The U.S. Coast Guard reported on social media at 7:18 a.m. Friday that a helicopter search between Nome and White Mountain failed to find the plane.
The aircraft’s last transmitted location was 12 miles offshore over Norton Sound and 30 miles southeast of Nome, the Coast Guard said.
Bering Air Flight 445, a single-engine Cessna, took off from Unalakleet Airport headed for Nome Airport at 2:39 p.m. Thursday, according to FlightAware.
Nine passengers were on board along with the pilot, the Alaska State Troopers said in an alert.

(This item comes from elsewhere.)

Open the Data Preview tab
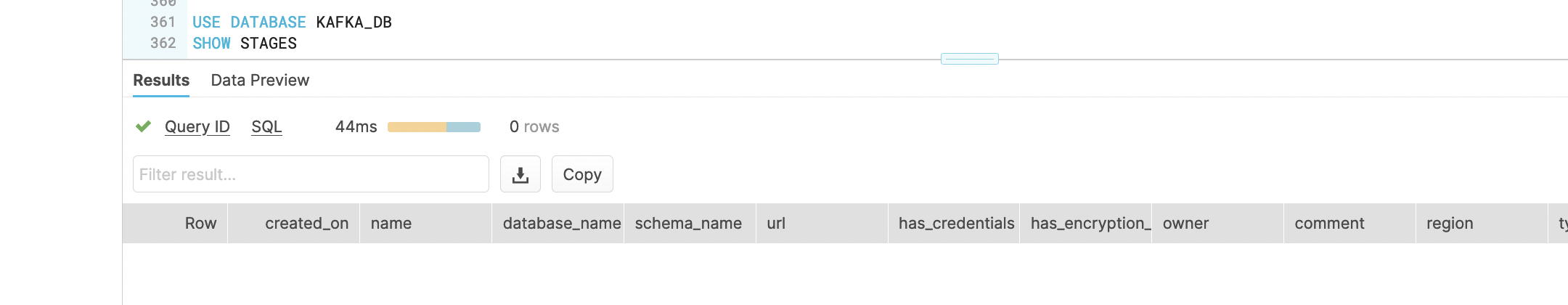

A half hour into the flight, after cruising at 8,100 feet at 173 mph, the plane began to descend. It was flying at 3,400 feet at 115 mph when it dropped off the radar, according to FlightAware.
The plane was due in Nome just 10 minutes after it disappeared. Since snow was in the area, the pilot was going to keep flying the plane in a holding pattern until the runway was clear, Nome Volunteer Fire Department Chief Jim West Jr. told Alaska Public Media.
The search efforts include other helicopters, a pair of Bering Air twin-engine planes, a Coast Guard buoy tracking ice movement out on the water and groups of searchers working on land, the Nome Volunteer Fire Department said on Facebook.
“We’re hoping [the plane] is on land. Being in the water would be the worst-case scenario,” White Mountain Fire Chief Jack Adams told Anchorage’s KTUU-TV.
Weather conditions are expected to remain stable enough to let participating aircraft operate unabated the rest of Friday into Saturday morning, fire officials said.
No one on board the plane has been publicly identified, though their families have been informed of their disappearance, the officials said.